Will the budget offer any additional digital promise?

The Chancellor is set to get the red briefcase back out again next week and deliver his budgetary speech. For digital marketers, hopes must lie in further funding, or at least meaningful pledges, to the commitments laid out in the Digital Britain report.

Joe Fernandez
Joe Fernandez

In the same speech last year, the Government unveiled plans to deliver a Universal Service in broadband at 2 megabits per second by 2012.

At the time business secretary Lord Mandelson said: “We need to make sure that transformational technologies like broadband are genuinely available to virtually everyone. And we need government action to help drive that change and ensure UK firms have the capacity to compete for the economic opportunities it brings.”

These pledges have been welcomed by the industry. They say that an advanced broadband infrastructure is essential for the growth of the online marketing industry.

Yet, progress in paving the way for nationwide take-up has been slow and broadband penetration in the UK is only 62%.

According to industry experts Point Expert, that is only a 0.6% increase since the last budget was announced, and there is “some way to go if the UK is to reach high levels of take-up.”

This strikes me as too little, too slow and industry experts tell me I’m not wrong. For online to be effective, consumers need fast access to their internet wants or their attention span is limited and the digital investment is worthless. Having 40% of consumers still using dial-up will only hinder this process.

It is hoped that the Government will seek to use the budget to talk more about the Digital Britain bill, which was confirmed as part of parliamentary business for this term in November’s Queen’s Speech.

Indeed, with this budget seeming to be Labour’s major electioneering trump card, it would be in its best interests to be seen to encouraging more adoption of the terms laid out in the Digital Britain report, which was published last June. Especially with the Tories publicly declaring that they too will invest in broadband for all.

The Government is in some ways is making progress. Penetration rates may be low, but earlier this month we saw the Government launch its national plan for digital participation intending to get 60% of those people not yet online, connected by March 2014.

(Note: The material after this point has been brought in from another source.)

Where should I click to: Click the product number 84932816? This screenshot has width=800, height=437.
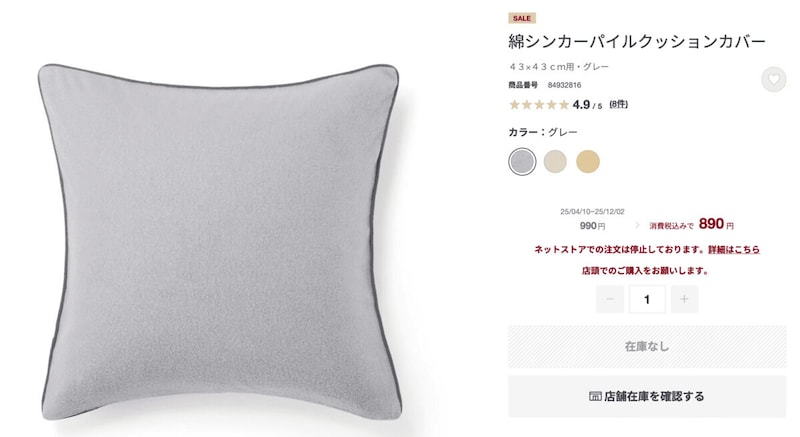click(x=564, y=85)
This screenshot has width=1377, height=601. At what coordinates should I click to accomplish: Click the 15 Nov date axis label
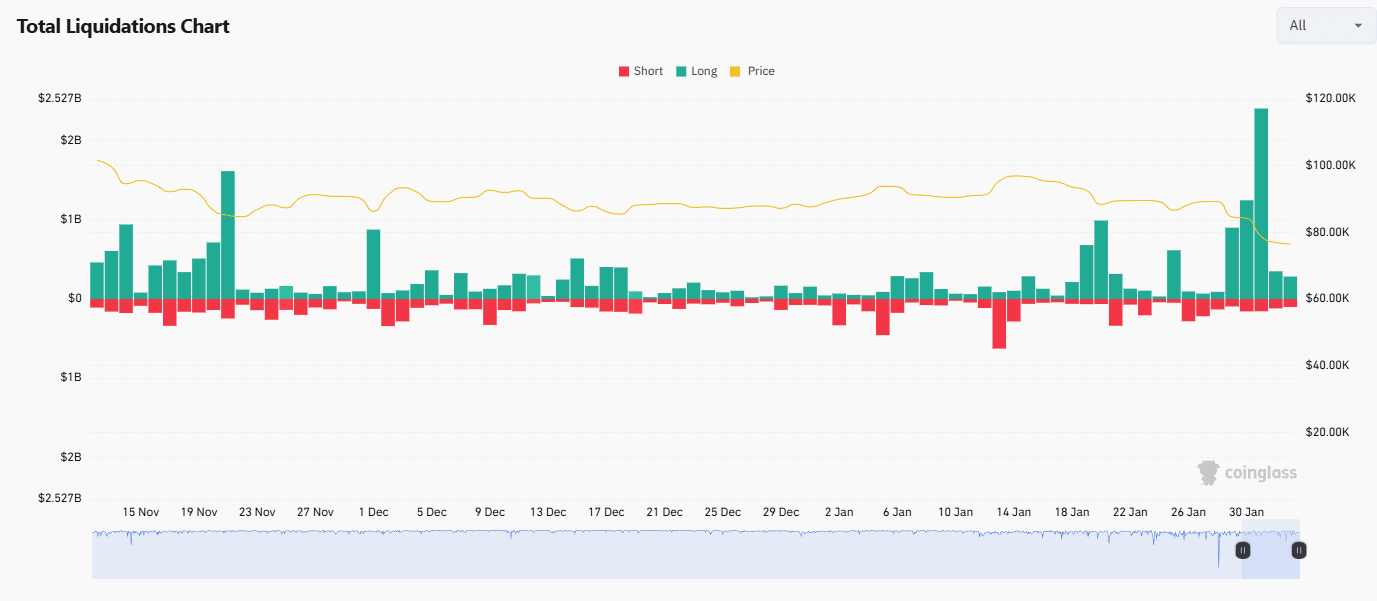141,512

Meanwhile firms like BT and Virgin Media are testing speeds of up to 50 megabits per second, and advertisers are more than keen to be involved with these initiatives.

It’s unlikely that the government will go any higher than two megabits per second in its budget. But the industry is eager for any news on what, if anything, the Chancellor can add to current pledges to help make Digital Britain, and thus an enhanced digital marketing industry, a lucrative and enviable reality that can reshape the way consumers think and behave. Bring on that suitcase!